Streamers were shocked where they felt they had been given no aid in regulating their own content.
It is INSANE that @Twitch informs partners they deleted their content – and that there is more content in violation despite having NO identification system to find out what it is. Their solution to DMCA is for creators to delete their life's work. This is pure, gross negligence. pic.twitter.com/mhdXU5lEc5
— Devin (@DevinNash) October 20, 2020
Twitch later apologised for their poor response to the situation, and developed new tools for creators to edit VOD uploaded content.
Achievement Unlocked – Unique Online Cultural Change Facilitated by Twitch
Within the sharing economy and the participatory nature of the internet, Twitch as a social platform has redeveloped what it means to partake and communicate online.
Twitch streaming is no easy feat where game streaming becomes a real-time performance bounded in space and time, for viewers (Lin, Bowman, Lin, & Chen, 2019). In order to create a successful performance, streamers must be able to negotiate many forms of communication and expression at once in order to satisfy audience – balancing music, real-time critique, playing games, and reading live chat – as emphasised by Gerber, Twitch streamers are a “paragon of a modern digitally literate individual” (2017, p.343). Further down the line, contexts between what constitutes as work as a streamer, and the leisure activity of gaming have begun to collapse (boyd & Marwick, 2010), between work and play. However, this change is not necessarily negative, where the culture of Twitch does not conceal the labour of the individual (Johnson & Woodcock, 2019), instead celebrating it (Sjöblom et al., 2019).
Where Twitch enacts completely live as a broadcasting platform, differentiating from the VOD uploads of other social platforms, this comes with a completely unique culture. The synchronicity of live broadcasting games essentially allows for the creation of an imagined community, through immense “ephemeral experiences” (Hamilton, Garretson, & Kerne, 2014), alongside encouraged participation of audiences in a casual manner. Where Twitch experiences less fluctuation in content distribution due to its live nature (Pires & Simon, 2015) – given that broadcasters could be active at any moment – the platform is able to remain active at all times, making it simple for viewers to connect to their community. This experience can be understood as unique, where it has pushed online communities from more stagnant forms, to an immersive community through synchronicity.
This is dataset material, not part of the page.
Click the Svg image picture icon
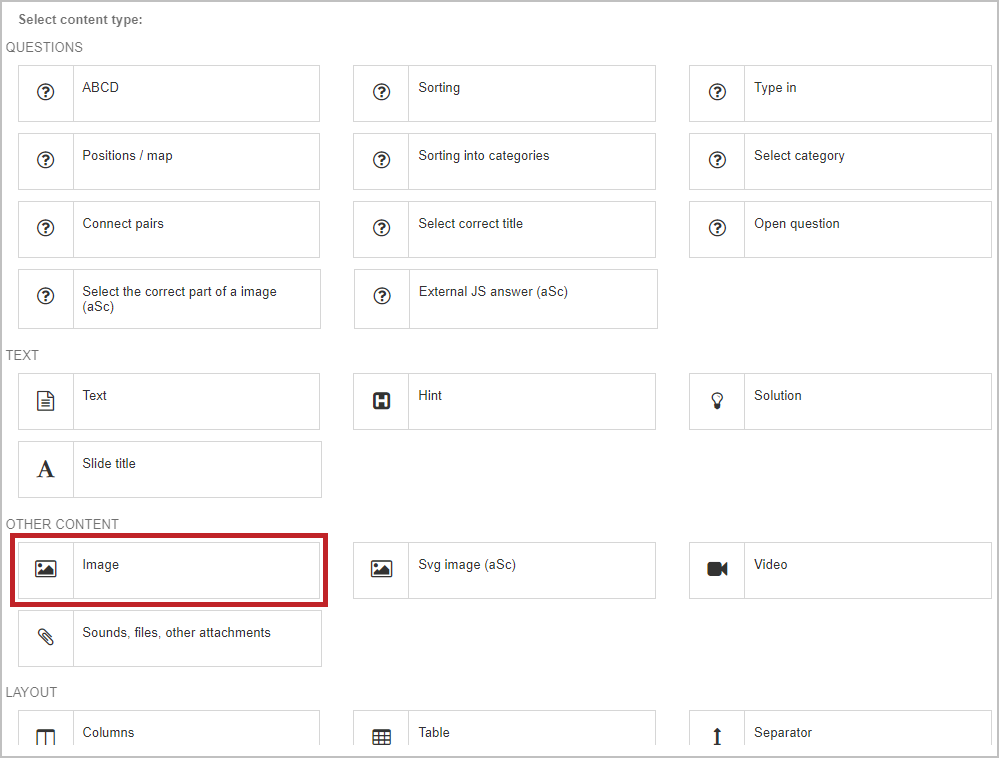 pos(381,569)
End Game Credits – Final Thoughts
Through its unique monetisation strategies and the commodification of individuals, Twitch’s business model as presented by Amazon has been remarkably successful. Similarly, Twitch has had a huge impact on the culture of digital work and audience participation whereby context collapse and synchronicity have fostered change. Indeed, Twitch has a long road ahead of itself, however it is certain that without the platform, the structure, our understandings, and usage of the internet would be remarkably different.